- [TASK INSTRUCTIONS] Reproduce the data below with every occurrence of "Image resolution" swapped for "Screen size", keeping everything else the same.
•••••
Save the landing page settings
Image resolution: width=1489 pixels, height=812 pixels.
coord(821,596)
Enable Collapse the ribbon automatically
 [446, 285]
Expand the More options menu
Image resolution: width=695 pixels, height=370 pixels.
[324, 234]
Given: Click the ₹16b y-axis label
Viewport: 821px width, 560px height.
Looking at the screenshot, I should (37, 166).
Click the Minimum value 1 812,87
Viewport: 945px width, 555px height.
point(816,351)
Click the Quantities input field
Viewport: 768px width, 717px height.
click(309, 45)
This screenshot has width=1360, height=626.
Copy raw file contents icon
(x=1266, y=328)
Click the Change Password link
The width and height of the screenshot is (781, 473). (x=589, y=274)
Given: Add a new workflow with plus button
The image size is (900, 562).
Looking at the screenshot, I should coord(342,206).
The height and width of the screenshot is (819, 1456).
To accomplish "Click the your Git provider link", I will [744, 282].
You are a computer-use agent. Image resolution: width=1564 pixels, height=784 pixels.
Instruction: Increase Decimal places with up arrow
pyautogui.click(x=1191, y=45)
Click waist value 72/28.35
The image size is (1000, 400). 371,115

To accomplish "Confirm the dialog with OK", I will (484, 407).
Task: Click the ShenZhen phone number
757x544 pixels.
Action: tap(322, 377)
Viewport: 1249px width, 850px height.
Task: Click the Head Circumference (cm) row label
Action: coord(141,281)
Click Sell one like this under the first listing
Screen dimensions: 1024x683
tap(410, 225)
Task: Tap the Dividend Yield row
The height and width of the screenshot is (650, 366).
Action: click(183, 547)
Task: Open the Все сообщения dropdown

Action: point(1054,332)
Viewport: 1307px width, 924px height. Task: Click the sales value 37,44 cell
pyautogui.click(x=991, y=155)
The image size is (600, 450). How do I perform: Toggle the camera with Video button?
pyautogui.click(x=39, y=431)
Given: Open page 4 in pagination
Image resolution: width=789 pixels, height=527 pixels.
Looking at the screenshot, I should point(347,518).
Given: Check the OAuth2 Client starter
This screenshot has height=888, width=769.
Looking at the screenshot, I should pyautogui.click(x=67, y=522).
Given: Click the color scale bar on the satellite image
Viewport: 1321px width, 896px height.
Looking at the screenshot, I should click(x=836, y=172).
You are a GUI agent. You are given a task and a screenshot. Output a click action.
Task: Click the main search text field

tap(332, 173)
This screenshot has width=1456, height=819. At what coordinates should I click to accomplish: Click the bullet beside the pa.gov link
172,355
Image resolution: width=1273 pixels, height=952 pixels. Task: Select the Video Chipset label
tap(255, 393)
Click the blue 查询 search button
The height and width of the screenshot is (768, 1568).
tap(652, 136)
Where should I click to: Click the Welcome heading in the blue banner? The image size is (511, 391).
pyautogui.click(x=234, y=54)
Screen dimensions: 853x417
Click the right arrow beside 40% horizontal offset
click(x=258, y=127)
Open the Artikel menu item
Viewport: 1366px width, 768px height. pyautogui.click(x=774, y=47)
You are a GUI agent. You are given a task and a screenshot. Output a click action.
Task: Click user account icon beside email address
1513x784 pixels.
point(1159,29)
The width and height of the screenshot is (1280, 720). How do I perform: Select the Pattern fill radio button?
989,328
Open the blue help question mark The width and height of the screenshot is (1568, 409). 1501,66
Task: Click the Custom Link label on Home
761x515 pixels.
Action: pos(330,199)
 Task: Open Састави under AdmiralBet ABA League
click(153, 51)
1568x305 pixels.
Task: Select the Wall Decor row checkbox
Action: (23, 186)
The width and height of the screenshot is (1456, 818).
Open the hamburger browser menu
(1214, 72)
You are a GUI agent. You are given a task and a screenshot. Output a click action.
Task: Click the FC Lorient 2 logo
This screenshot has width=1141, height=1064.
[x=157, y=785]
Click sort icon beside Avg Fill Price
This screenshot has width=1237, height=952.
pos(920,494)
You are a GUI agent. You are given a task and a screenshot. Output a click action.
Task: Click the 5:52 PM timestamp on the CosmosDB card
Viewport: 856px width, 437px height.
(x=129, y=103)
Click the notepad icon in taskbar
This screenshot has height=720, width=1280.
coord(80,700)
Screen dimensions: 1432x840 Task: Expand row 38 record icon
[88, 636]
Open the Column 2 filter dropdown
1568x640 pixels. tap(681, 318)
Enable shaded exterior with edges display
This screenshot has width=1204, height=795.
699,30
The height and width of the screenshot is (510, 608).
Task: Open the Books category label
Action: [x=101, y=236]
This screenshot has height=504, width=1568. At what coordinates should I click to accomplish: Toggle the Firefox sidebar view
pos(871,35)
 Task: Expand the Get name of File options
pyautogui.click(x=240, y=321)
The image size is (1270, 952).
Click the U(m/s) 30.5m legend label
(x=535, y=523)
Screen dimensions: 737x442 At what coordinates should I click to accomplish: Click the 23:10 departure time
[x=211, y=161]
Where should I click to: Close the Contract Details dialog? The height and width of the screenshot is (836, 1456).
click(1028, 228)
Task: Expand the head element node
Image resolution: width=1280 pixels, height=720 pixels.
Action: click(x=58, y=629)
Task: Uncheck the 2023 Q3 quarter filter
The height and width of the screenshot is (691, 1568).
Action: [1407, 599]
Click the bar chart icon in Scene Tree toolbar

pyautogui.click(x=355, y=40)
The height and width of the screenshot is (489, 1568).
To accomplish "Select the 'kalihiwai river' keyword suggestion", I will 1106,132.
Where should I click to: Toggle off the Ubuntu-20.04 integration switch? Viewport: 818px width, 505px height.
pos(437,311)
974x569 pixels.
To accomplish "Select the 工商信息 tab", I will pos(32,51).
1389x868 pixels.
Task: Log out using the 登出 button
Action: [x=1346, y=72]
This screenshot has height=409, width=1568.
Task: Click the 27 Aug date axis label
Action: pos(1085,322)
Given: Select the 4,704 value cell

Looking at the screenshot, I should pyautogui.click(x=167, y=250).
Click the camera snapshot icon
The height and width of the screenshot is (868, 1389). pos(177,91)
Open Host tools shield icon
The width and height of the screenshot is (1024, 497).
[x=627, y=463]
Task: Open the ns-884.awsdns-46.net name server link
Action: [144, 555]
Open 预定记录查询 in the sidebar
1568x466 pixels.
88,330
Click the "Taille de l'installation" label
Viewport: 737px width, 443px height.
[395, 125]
•••••
- [COMPLETED TASK]
Save the landing page settings
Screen size: width=1489 pixels, height=812 pixels.
coord(821,596)
Enable Collapse the ribbon automatically
 [446, 285]
Expand the More options menu
Screen size: width=695 pixels, height=370 pixels.
[324, 234]
Given: Click the ₹16b y-axis label
Viewport: 821px width, 560px height.
Looking at the screenshot, I should (37, 166).
Click the Minimum value 1 812,87
Viewport: 945px width, 555px height.
point(816,351)
Click the Quantities input field
Viewport: 768px width, 717px height.
click(309, 45)
This screenshot has width=1360, height=626.
Copy raw file contents icon
(x=1266, y=328)
Click the Change Password link
The width and height of the screenshot is (781, 473). (x=589, y=274)
Given: Add a new workflow with plus button
The image size is (900, 562).
Looking at the screenshot, I should coord(342,206).
The height and width of the screenshot is (819, 1456).
To accomplish "Click the your Git provider link", I will [744, 282].
You are a computer-use agent. Screen size: width=1564 pixels, height=784 pixels.
Instruction: Increase Decimal places with up arrow
pyautogui.click(x=1191, y=45)
Click waist value 72/28.35
The image size is (1000, 400). 371,115

To accomplish "Confirm the dialog with OK", I will (484, 407).
Task: Click the ShenZhen phone number
757x544 pixels.
Action: tap(322, 377)
Viewport: 1249px width, 850px height.
Task: Click the Head Circumference (cm) row label
Action: coord(141,281)
Click Sell one like this under the first listing
Screen dimensions: 1024x683
tap(410, 225)
Task: Tap the Dividend Yield row
The height and width of the screenshot is (650, 366).
Action: click(183, 547)
Task: Open the Все сообщения dropdown

Action: point(1054,332)
Viewport: 1307px width, 924px height. Task: Click the sales value 37,44 cell
pyautogui.click(x=991, y=155)
The image size is (600, 450). How do I perform: Toggle the camera with Video button?
pyautogui.click(x=39, y=431)
Given: Open page 4 in pagination
Screen size: width=789 pixels, height=527 pixels.
Looking at the screenshot, I should point(347,518).
Given: Check the OAuth2 Client starter
This screenshot has height=888, width=769.
Looking at the screenshot, I should pyautogui.click(x=67, y=522).
Given: Click the color scale bar on the satellite image
Viewport: 1321px width, 896px height.
Looking at the screenshot, I should click(x=836, y=172).
You are a GUI agent. You are given a task and a screenshot. Output a click action.
Task: Click the main search text field

tap(332, 173)
This screenshot has width=1456, height=819. At what coordinates should I click to accomplish: Click the bullet beside the pa.gov link
172,355
Screen size: width=1273 pixels, height=952 pixels. Task: Select the Video Chipset label
tap(255, 393)
Click the blue 查询 search button
The height and width of the screenshot is (768, 1568).
tap(652, 136)
Where should I click to: Click the Welcome heading in the blue banner? The image size is (511, 391).
pyautogui.click(x=234, y=54)
Screen dimensions: 853x417
Click the right arrow beside 40% horizontal offset
click(x=258, y=127)
Open the Artikel menu item
Viewport: 1366px width, 768px height. pyautogui.click(x=774, y=47)
You are a GUI agent. You are given a task and a screenshot. Output a click action.
Task: Click user account icon beside email address
1513x784 pixels.
point(1159,29)
The width and height of the screenshot is (1280, 720). How do I perform: Select the Pattern fill radio button?
989,328
Open the blue help question mark The width and height of the screenshot is (1568, 409). 1501,66
Task: Click the Custom Link label on Home
761x515 pixels.
Action: pos(330,199)
 Task: Open Састави under AdmiralBet ABA League
click(153, 51)
1568x305 pixels.
Task: Select the Wall Decor row checkbox
Action: (23, 186)
The width and height of the screenshot is (1456, 818).
Open the hamburger browser menu
(1214, 72)
You are a GUI agent. You are given a task and a screenshot. Output a click action.
Task: Click the FC Lorient 2 logo
This screenshot has width=1141, height=1064.
[x=157, y=785]
Click sort icon beside Avg Fill Price
This screenshot has width=1237, height=952.
pos(920,494)
You are a GUI agent. You are given a task and a screenshot. Output a click action.
Task: Click the 5:52 PM timestamp on the CosmosDB card
Viewport: 856px width, 437px height.
(x=129, y=103)
Click the notepad icon in taskbar
This screenshot has height=720, width=1280.
coord(80,700)
Screen dimensions: 1432x840 Task: Expand row 38 record icon
[88, 636]
Open the Column 2 filter dropdown
1568x640 pixels. tap(681, 318)
Enable shaded exterior with edges display
This screenshot has width=1204, height=795.
699,30
The height and width of the screenshot is (510, 608).
Task: Open the Books category label
Action: [x=101, y=236]
This screenshot has height=504, width=1568. At what coordinates should I click to accomplish: Toggle the Firefox sidebar view
pos(871,35)
 Task: Expand the Get name of File options
pyautogui.click(x=240, y=321)
The image size is (1270, 952).
Click the U(m/s) 30.5m legend label
(x=535, y=523)
Screen dimensions: 737x442 At what coordinates should I click to accomplish: Click the 23:10 departure time
[x=211, y=161]
Where should I click to: Close the Contract Details dialog? The height and width of the screenshot is (836, 1456).
click(1028, 228)
Task: Expand the head element node
Screen size: width=1280 pixels, height=720 pixels.
Action: click(x=58, y=629)
Task: Uncheck the 2023 Q3 quarter filter
The height and width of the screenshot is (691, 1568).
Action: [1407, 599]
Click the bar chart icon in Scene Tree toolbar

pyautogui.click(x=355, y=40)
The height and width of the screenshot is (489, 1568).
To accomplish "Select the 'kalihiwai river' keyword suggestion", I will 1106,132.
Where should I click to: Toggle off the Ubuntu-20.04 integration switch? Viewport: 818px width, 505px height.
pos(437,311)
974x569 pixels.
To accomplish "Select the 工商信息 tab", I will pos(32,51).
1389x868 pixels.
Task: Log out using the 登出 button
Action: [x=1346, y=72]
This screenshot has height=409, width=1568.
Task: Click the 27 Aug date axis label
Action: pos(1085,322)
Given: Select the 4,704 value cell

Looking at the screenshot, I should pyautogui.click(x=167, y=250).
Click the camera snapshot icon
The height and width of the screenshot is (868, 1389). pos(177,91)
Open Host tools shield icon
The width and height of the screenshot is (1024, 497).
[x=627, y=463]
Task: Open the ns-884.awsdns-46.net name server link
Action: [144, 555]
Open 预定记录查询 in the sidebar
1568x466 pixels.
88,330
Click the "Taille de l'installation" label
Viewport: 737px width, 443px height.
[395, 125]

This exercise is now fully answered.